The “journey” metaphor is appropriate because Govindarajan and Trimble embarked (like Odysseus) on a ten-year journey during which they completed research on a number of well-known and well-respected companies (e.g. Cisco Systems, Hewlett-Packard, IBM, The New York Times, and Unilever) and interviewed dozens of senior-level executives at dozens of other companies that include Aetna, Allstate, Ben & Jerry’s, BMW, Citigroup, GE, Harley-Davidson, Mattel, Procter & Gamble, Sony, and Timberland. What they learned about what works, what doesn’t, and why during efforts to reach “the other side of innovation” is shared in abundance in this book.
The challenge for leaders of innovation initiatives (whatever the scope and nature of those initiatives may be) must help their organization to achieve and then sustain an appropriate balance between “foundational” operations that are on-going and repeatable, and, experimental operations that non-routine and often disruptive. To help prepare leaders to meet this challenge, Govindarajan and Trimble explain how to
• Build a dedicated team
• Define a partnership of the team with the “Performance Engine”
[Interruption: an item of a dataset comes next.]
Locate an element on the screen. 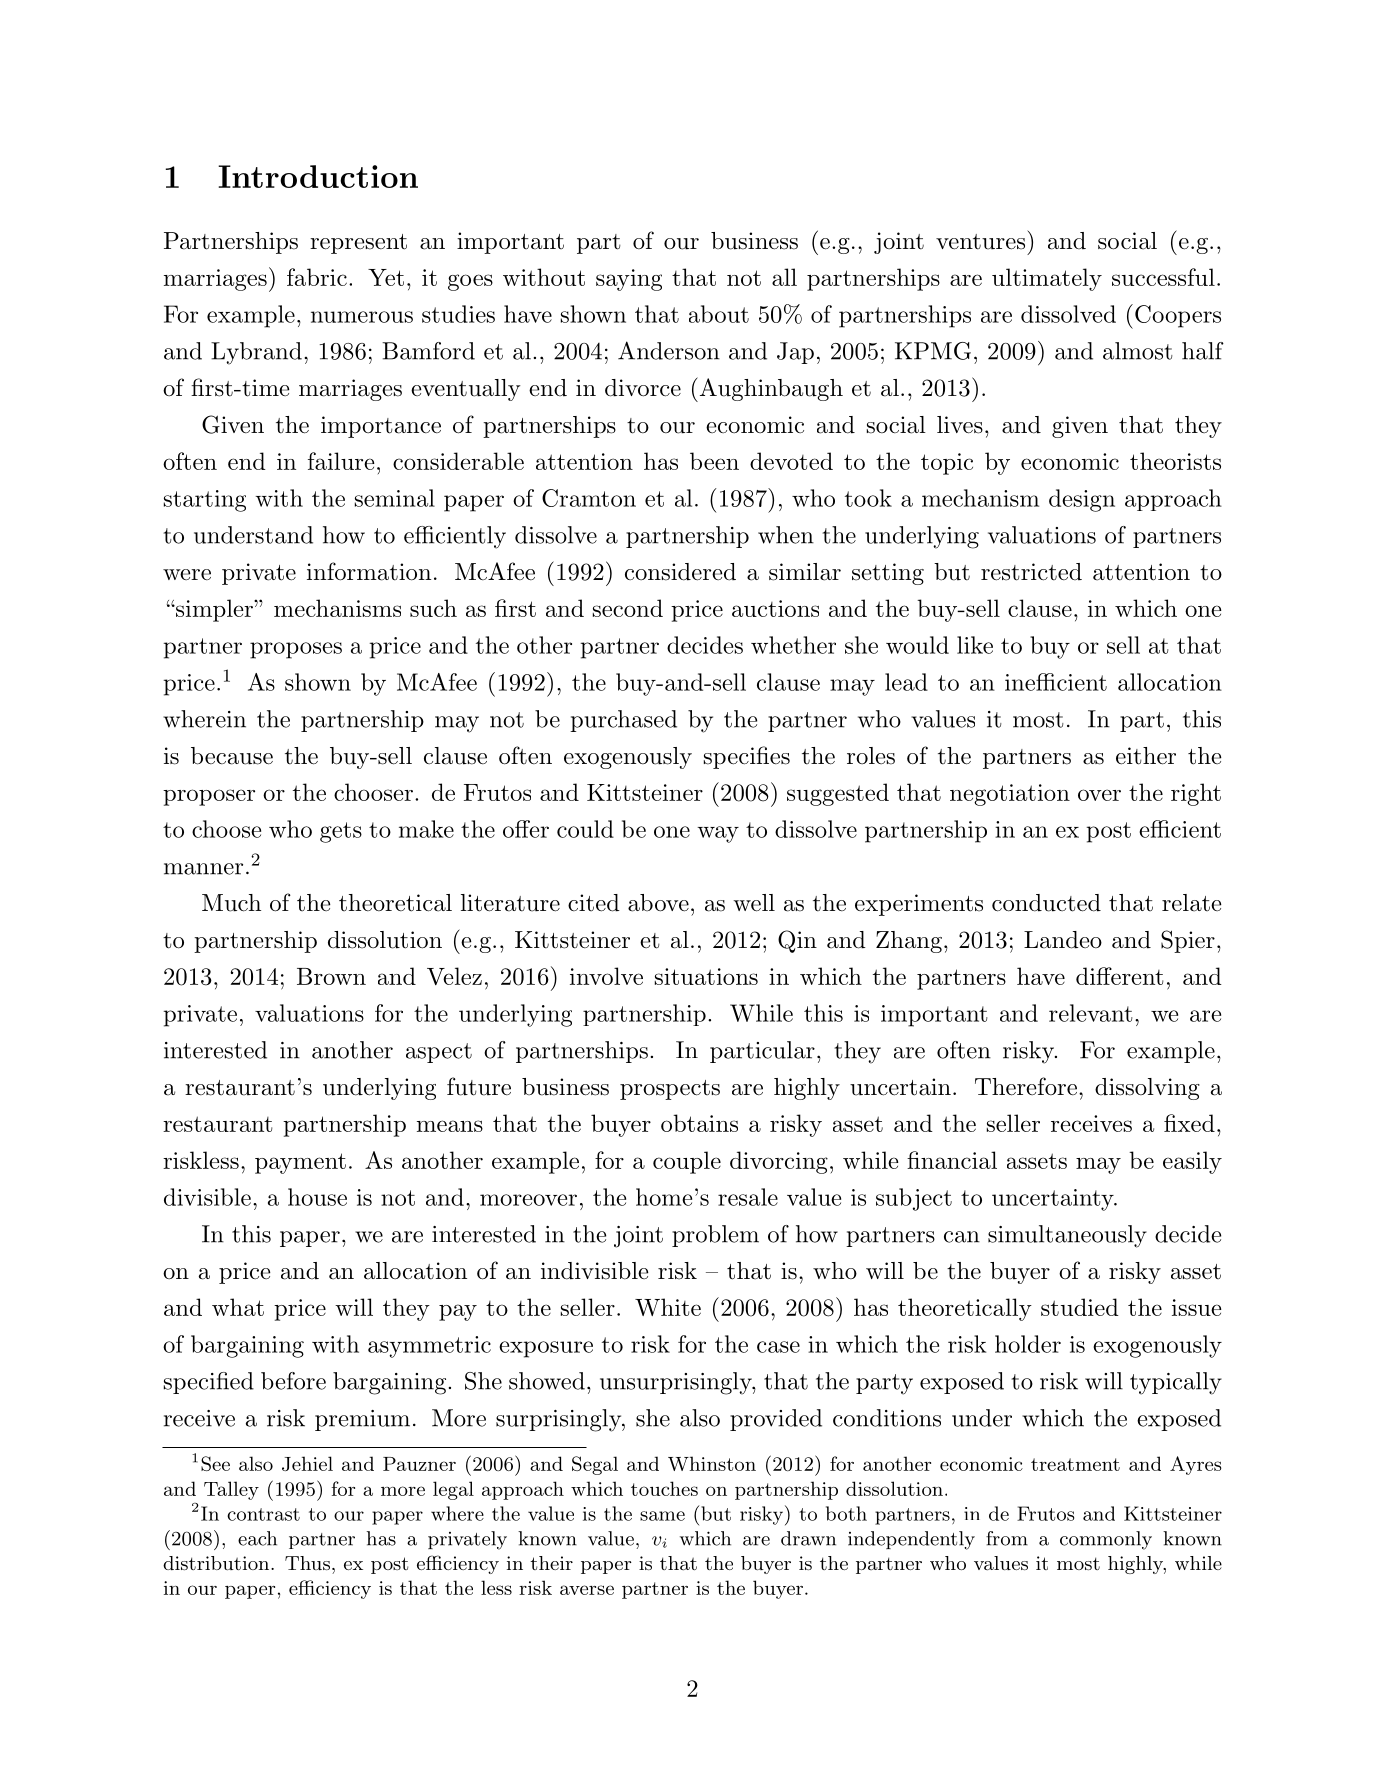 Image resolution: width=1385 pixels, height=1792 pixels. saying is located at coordinates (629, 280).
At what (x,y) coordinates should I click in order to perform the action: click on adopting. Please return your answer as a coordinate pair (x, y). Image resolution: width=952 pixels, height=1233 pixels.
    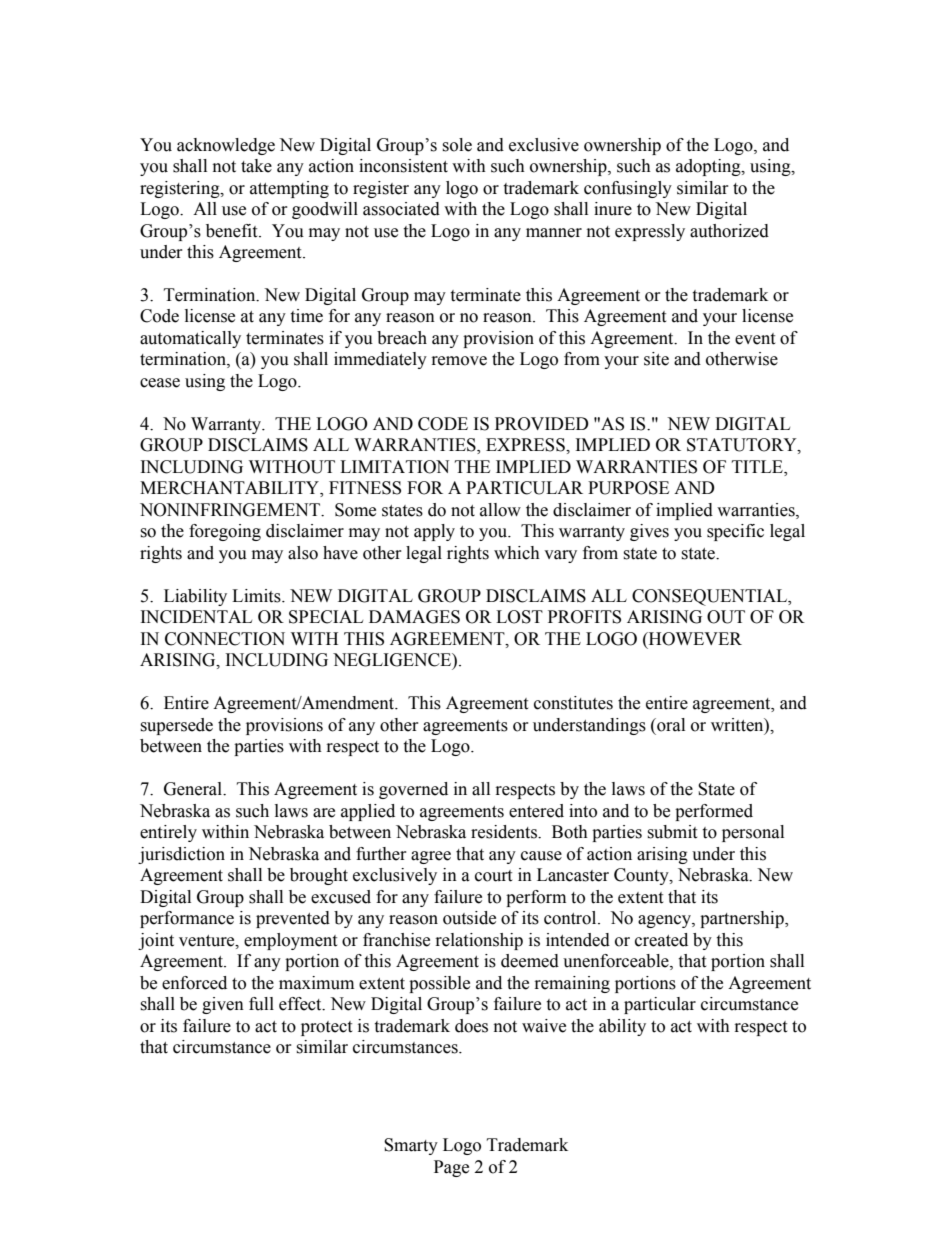
    Looking at the image, I should click on (709, 167).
• Obtain support from senior-level executives
• Anticipate and prepare for resistance and conflict
• Achieve buy-in
• Devise and conduct a “disciplined” experiment
• o Focus on learning when evaluating results
• Achieve transparency through effective communication
• Create a framework for accountability
These are worthy objectives, to be sure, but by no means easy to achieve. It is important to keep in mind that all organizations are works in progress and the same is true of those who are involved with them. Credit Govindarajan and Trimble with providing a wealth of valuable information, accompanied by rock-solid advice that isanchored in real-world situations. It is not necessary but, in my opinion, highly desirable to read their earlier book, Ten Rules for Strategic Innovators: From Idea to Execution, first before reading this one.